The International Court of Justice, which began in 1946 after the formation of the collective hegemon of World War II victor-states in the form of the U.N. Security Council, is an official organ of the United Nations and the maintains 15 elected judges, elected by the United Nations and the United Nations Security Council, serving nine year terms.  Much younger than the International Court of Justice, the International Criminal Court is an independent international court based off the Rome Statute which began operations in 2002.  The International Court of Justice handles cases of member states in areas focusing on sovereignty, trade, natural resources, treaty violations, and treaty interpretations while the International Criminal Court was established to try cases concerning crimes of genocide, crimes against humanity, war crimes, and the crime of aggression.  Looking at these categories of crime, the following definitions apply:

Genocide – destroying, completely or in partial, a group under the category of national, ethnical, racial and religious group.

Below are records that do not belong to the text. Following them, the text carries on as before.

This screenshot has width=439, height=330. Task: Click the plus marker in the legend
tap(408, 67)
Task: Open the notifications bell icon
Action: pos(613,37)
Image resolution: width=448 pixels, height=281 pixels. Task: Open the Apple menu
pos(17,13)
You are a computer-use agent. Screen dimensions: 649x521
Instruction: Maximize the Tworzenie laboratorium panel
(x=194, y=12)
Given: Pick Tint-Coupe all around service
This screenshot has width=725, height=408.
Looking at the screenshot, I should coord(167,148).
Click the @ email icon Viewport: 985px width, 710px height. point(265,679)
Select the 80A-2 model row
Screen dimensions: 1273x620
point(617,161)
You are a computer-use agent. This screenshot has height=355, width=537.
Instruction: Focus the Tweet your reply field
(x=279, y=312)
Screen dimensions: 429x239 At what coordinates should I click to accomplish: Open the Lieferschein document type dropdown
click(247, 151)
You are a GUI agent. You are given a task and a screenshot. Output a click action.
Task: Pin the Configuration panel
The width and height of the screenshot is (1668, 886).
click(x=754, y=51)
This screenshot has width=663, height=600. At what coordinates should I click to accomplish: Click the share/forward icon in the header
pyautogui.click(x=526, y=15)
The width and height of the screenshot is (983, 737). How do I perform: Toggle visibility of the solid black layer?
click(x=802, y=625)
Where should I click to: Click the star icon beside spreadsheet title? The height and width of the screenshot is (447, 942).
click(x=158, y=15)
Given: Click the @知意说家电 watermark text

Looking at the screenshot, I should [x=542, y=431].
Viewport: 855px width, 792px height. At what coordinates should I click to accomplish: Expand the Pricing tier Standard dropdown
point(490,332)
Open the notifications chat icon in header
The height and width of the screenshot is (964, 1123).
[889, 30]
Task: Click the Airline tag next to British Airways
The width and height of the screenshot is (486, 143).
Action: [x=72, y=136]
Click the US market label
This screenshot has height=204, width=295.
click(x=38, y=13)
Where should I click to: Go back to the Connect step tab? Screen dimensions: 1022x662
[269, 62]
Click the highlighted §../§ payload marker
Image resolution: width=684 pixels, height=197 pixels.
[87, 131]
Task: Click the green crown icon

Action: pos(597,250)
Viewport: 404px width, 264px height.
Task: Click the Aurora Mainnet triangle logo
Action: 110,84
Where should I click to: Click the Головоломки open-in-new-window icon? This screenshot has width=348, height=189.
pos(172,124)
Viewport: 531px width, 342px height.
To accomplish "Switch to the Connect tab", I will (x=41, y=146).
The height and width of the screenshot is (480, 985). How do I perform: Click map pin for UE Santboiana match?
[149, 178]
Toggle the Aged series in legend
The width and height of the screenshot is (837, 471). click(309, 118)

Crimes against Humanity – which would consist of murder, extermination, enslavement torture, rape, sexual pregnancy, mass sterilization, apartheid, and other inhumane acts

War Crimes – Breeching the Geneva Convention in areas of mutilation, attacking civilian populations, attacking religious, medical or educations structures, and recruiting children under the age of 15 into armed groups participating in hostilities.

Aggression – Invasion, occupation, annexation by force, or naval blockades.

Since the area of jurisdiction of Aggression is new jurisdiction for the International Criminal Court, it will not be an area of jurisdiction available under the International Criminal Court until 2017.

Member states of the United Nations are automatically members of the International Criminal Court while states must be individually admitted under the International Court of Justice.  While the International Criminal Court will issue criminal prosecutions, the International Court of Justice holds more weight due to the possibility of UN Security Council enforcement of those judgments.  One area that should be noted that the United States, China, India and Israel never ratified the Rome Statue and therefore never became members of the International Criminal Court.  After all, the bulk of these decisions will be economic in nature.  The historical development of today’s International Court of Justice has evolved out of The Hague Peace Conferences and the Permanent Court of Arbitration, and the Permanent Court of International Justice.

It should also be identified that the International Criminal Court is focused on prosecutions of individuals while the International Court of Justice is aimed toward cases involving actual states.  Considering individual International Criminal Court jurisdiction, the International Criminal Court is not authorized to try children under the age of 18.